A bovine tuberculosis imposed quarantine was lifted on six premises in southern Alberta yesterday.
Testing continues on about 45 herds, where 26,000 animals remain under quarantine, said Dr. Harpreet Kochhar, chief veterinary officer for the Canadian Food Inspection Agency.
No further positive cases have been detected, and the last round of animals that reacted to the tests showed no clinical signs of disease at post mortem inspection, he told reporters.
The quarantines may not be lifted right away once all the cattle have been tested by early January, said Kochhar.
Further tests done on reactor animals can take eight to 12 weeks because the cultures grow slowly before a positive or negative confirmation is reached, he said.
The federal and Alberta governments are working with producers to deliver compensation to cover expenses through AgriRecovery and the cash advance program. About $16.7 million is available to cover feed costs, corrals and water infrastructure, transportation and disinfection of premises.
“Regarding the situation in Saskatchewan, government officials continue to monitor the situation.
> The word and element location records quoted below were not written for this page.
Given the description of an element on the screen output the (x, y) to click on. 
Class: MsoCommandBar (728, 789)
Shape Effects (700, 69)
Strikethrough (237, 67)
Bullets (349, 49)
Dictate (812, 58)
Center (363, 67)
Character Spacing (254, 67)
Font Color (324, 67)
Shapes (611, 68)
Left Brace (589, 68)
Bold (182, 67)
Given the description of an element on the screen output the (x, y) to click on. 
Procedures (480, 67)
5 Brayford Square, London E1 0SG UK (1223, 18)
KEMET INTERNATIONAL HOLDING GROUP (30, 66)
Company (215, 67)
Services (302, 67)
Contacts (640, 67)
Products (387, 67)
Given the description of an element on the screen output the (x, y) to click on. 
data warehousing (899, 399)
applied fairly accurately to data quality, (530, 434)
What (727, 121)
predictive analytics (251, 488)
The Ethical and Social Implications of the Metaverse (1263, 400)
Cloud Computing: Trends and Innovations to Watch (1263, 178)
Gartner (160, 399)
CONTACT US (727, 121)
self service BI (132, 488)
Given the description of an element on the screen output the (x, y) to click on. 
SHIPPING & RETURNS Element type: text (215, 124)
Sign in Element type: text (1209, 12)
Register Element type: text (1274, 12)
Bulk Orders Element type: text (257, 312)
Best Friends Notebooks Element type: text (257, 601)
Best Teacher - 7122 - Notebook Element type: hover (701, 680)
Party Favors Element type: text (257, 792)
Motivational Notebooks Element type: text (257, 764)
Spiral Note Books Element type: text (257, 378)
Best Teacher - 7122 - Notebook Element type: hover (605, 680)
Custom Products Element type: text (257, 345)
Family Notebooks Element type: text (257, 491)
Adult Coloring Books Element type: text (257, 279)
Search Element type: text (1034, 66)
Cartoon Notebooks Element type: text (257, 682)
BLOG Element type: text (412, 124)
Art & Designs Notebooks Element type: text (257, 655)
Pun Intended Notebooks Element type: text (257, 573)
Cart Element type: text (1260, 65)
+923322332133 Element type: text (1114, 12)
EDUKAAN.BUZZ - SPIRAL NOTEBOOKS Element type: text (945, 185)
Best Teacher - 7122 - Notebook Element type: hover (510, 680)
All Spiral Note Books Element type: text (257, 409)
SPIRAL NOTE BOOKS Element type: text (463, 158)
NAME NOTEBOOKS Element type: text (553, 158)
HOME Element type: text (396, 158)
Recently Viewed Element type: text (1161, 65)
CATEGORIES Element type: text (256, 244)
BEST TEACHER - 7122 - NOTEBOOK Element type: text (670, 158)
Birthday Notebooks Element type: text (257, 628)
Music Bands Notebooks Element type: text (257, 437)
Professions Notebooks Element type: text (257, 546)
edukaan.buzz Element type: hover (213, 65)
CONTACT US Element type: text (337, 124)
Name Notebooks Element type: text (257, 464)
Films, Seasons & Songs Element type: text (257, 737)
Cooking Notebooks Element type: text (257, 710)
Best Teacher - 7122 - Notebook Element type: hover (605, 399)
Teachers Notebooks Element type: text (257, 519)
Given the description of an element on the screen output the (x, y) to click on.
The program is available should the province wish to participate,” said Rosser Lloyd, director general of the business risk management programs directorate with Agriculture Canada.
In addition, animals ordered destroyed by the CFIA are paid for based on a grid formula.
This is separate from the business risk management programs.
About $1.5 million has been paid in compensation, and feedback from producers is being taken into consideration, said Lloyd.
The maximum payment is $4,500 for commercial animals and $10,000 for a purebred when the CFIA orders an animal destroyed.
Work is continuing with producers to determine the fair market value of cattle involved, said Kochhar.
For cows, the evaluation will take into account the age of the animal but does not include the value of the calves that it would have had in the future. The compensation for pregnant cows will be adjusted by $700 per animal, according to Agriculture Canada.